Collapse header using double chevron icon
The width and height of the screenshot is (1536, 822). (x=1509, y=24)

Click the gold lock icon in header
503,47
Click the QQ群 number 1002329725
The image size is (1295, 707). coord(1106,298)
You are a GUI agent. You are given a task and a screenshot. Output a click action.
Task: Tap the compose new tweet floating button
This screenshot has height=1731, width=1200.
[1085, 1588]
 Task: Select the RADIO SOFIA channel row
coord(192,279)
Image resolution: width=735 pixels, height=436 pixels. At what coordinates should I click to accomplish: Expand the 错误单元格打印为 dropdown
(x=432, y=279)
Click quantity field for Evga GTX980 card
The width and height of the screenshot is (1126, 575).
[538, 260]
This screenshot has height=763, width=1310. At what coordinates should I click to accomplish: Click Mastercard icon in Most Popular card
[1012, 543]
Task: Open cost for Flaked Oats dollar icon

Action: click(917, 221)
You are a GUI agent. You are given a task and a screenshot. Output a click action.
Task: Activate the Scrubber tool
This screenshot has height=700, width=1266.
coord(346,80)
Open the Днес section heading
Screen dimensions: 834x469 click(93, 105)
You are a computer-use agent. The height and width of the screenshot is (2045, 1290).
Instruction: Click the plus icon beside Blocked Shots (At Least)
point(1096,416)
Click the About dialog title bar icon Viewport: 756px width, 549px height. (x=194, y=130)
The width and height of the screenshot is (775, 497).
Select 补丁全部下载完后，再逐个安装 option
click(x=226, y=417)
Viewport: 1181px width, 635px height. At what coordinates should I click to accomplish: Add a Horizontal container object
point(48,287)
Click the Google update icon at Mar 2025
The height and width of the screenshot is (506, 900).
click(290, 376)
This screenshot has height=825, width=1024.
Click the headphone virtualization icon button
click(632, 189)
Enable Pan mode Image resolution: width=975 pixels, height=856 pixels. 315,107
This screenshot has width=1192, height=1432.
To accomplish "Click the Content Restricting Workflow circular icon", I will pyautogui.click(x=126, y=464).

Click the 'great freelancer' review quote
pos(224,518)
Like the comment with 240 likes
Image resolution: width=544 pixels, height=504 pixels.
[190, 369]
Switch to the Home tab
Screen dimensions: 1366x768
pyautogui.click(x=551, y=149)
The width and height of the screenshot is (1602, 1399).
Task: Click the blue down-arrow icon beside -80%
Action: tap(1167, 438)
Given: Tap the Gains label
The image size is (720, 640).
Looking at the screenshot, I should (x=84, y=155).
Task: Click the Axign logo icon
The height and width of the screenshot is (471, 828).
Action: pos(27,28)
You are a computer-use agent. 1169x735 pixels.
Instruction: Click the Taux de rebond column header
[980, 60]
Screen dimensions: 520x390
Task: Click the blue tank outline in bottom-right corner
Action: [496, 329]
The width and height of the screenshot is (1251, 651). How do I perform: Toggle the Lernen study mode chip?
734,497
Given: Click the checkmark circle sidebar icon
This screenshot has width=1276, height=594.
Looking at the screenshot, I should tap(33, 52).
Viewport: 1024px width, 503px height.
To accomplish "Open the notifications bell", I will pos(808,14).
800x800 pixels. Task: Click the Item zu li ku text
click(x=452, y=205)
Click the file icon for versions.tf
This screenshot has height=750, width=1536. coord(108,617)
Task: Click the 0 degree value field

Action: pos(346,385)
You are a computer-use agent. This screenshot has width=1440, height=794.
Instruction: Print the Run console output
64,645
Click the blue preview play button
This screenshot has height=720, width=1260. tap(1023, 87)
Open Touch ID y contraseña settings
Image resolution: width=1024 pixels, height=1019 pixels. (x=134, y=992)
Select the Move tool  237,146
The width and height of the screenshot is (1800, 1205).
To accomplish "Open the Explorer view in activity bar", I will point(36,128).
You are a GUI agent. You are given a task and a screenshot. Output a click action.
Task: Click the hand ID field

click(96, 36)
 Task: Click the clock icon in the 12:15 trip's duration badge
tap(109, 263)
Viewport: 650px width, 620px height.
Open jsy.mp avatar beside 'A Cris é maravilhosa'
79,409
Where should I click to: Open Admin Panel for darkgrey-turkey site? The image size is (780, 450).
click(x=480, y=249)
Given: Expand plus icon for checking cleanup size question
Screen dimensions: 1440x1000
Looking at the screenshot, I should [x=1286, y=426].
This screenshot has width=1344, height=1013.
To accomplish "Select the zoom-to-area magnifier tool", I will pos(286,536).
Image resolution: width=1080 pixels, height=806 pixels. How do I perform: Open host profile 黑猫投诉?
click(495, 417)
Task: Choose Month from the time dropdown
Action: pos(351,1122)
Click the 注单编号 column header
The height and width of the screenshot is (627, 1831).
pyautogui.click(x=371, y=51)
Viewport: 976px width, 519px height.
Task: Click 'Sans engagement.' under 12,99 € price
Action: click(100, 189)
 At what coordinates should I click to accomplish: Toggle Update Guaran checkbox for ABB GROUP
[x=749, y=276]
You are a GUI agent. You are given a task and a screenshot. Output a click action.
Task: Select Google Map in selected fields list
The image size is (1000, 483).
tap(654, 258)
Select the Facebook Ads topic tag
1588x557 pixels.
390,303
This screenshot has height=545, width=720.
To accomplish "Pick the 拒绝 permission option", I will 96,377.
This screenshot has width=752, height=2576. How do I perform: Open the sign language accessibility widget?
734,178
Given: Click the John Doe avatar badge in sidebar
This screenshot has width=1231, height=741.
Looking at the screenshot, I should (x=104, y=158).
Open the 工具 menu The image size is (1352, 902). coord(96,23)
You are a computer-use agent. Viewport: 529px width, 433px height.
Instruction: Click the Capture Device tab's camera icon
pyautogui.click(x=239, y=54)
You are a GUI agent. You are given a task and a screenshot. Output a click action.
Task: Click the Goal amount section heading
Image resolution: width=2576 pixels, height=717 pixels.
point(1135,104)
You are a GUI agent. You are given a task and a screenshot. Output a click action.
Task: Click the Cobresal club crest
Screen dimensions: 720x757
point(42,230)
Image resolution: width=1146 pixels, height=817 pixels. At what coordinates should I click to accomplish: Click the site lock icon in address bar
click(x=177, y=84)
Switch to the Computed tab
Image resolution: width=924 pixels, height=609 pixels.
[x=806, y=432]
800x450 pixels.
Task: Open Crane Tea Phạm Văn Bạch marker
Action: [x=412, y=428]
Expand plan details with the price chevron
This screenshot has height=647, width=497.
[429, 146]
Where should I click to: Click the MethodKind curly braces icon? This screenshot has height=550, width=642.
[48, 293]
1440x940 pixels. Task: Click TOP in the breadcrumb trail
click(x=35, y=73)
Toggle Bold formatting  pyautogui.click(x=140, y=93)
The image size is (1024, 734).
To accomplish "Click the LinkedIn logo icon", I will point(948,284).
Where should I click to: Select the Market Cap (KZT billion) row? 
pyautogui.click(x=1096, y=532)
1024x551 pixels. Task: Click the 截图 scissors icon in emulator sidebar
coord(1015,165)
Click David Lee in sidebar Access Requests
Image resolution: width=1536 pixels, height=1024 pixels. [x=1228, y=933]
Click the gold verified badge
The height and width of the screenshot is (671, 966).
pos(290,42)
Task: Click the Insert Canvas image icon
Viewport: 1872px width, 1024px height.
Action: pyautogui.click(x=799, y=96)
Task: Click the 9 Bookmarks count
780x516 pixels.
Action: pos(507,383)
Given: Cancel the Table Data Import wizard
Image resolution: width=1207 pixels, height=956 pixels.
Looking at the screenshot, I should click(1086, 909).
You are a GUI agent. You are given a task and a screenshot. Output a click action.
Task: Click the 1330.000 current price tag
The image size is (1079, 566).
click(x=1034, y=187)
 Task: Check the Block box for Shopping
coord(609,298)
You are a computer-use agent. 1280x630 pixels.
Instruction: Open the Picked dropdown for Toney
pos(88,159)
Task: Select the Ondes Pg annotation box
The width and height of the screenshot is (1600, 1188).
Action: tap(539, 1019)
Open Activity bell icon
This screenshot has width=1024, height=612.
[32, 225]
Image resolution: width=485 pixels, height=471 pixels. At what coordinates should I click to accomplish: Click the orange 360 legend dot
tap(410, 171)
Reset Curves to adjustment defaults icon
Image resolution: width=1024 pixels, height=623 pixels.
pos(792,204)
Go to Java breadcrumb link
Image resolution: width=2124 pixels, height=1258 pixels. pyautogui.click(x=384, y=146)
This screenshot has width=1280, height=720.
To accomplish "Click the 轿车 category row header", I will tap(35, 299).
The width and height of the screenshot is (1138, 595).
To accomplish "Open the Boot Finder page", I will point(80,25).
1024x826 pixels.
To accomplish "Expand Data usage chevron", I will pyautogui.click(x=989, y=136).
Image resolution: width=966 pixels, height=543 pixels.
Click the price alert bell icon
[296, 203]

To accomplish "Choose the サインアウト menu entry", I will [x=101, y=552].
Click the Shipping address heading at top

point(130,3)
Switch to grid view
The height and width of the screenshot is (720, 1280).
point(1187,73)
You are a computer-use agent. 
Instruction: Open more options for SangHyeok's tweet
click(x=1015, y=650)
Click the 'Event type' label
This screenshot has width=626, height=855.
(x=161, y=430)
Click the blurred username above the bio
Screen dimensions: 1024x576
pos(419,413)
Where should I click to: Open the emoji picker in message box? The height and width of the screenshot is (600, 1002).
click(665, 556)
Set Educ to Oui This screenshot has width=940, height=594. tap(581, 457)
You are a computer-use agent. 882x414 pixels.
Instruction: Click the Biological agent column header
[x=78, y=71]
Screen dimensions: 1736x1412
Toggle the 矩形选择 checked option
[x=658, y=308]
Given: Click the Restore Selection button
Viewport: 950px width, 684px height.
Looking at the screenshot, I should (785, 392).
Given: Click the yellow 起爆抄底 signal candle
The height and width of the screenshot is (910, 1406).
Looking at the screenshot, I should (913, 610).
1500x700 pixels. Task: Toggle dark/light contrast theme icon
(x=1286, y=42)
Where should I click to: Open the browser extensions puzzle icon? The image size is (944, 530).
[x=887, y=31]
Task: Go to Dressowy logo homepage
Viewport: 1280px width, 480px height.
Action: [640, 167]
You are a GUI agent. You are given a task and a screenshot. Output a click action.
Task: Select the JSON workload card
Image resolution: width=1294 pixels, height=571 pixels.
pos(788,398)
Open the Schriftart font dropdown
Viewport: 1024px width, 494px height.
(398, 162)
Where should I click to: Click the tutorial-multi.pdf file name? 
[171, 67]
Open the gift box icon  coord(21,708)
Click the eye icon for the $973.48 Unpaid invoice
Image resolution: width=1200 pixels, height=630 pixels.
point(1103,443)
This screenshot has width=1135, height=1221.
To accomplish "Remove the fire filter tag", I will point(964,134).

◆ ◆ ◆ ◆

Return the lines of the records that include the string "tool".

Task: Activate the Scrubber tool
Select the Move tool  237,146
To accomplish "Select the zoom-to-area magnifier tool", I will pos(286,536).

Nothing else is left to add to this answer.